I just couldn’t with the stupidity anymore – its own, that of Donald Trump’s so-called culture (and his moment), my own – and got rid of it. He kinda ruined it, much like he does and did everything during his twice-impeached (assault on the) presidency.
Much like Facebook, Twitter ultimately added zero value to my life, and its double standard recently got most extra-grating to me. Suspend me once, I welcome the break and try to understand. Suspend me twice (and besmirch my tweet-history), shame on me, alright.
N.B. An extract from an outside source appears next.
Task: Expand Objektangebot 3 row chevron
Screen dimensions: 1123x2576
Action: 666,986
Censuring we the people, but not affording the same courtesy to the so-called POTUS, a known grifter and America’s literal and figurative orange hemorrhoid, now you’re asking for too much, Twitter. And the proof was in the Jan. 6 pudding.
Tweet little, tweet late.
It was fun for a while to craft pithy tweets that worked in words like “badonkadonk” into the conversation, and a thrill to get retweets or Likes from, say, Goldie Hawn or Daniel Franzese, in those pre-branding-takeover early tweetin’ days. Fun fact: I learned about the platform at a movie theater in Coconut Grove, from an old colleague I’d invited to an Iron Man press screening, who explained to me how he could let a bunch of people who weren’t there know where he was, with a pic attached, but not via email, and how these people would get this information on account of their interest in my colleague (because of the whole following hashtag thing).
Neat.
Obviously I joined. And at first, it was fun to develop different voices for different needs: mine, a magazine’s, a branding campaign’s, and funner still to get people to “join the conversation.” Looking back on it now it was kinda like peddling a drug. Then, everyone wanted to get into the live tweeting game, and the whole #FOMO thing kicked into overdrive. And then, the shit got mean. And politically polarized, but like…willfully. And weird.
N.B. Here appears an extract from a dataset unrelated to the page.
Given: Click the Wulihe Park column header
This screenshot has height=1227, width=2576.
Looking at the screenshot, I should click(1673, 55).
Like with everything, there were dangers lurking in every RT, but also plenty of graces (Demi Moore assisted getting a suicidal person help once upon a time, if memory serves). And, what, 10 years ago, the platform empowered the people of Egypt to communicate in real time during the Arab Spring, an evident communal plus echoed by just about every community since, again, for better or for worse.
Twitter’s shiny but thin coat of joy belied a truer, more visceral reflection of ourselves waiting to be revealed, and provoked, and unfortunately, as a private company seemingly without a firm grasp on modern – or developed with nuance – company values, Twitter doesn’t appear to be in a hurry to move the needle toward equality and equity (not even gonna say a thing about Facebook, the MySpace of its generation).
For all its potential for good, Twitter has failed to develop an identity and meaningfully contribute to the health of our common human experience, to say nothing of an enforceable standard. For sure, it helped us connect around the world with immediacy, but until it begins to encourage critical thinking and empathy, it is doomed to cause more destruction.
How nutty that something that was so meant to like, replace the phonebook, got so the wrong kinda of scary, wouldn’t you tweet?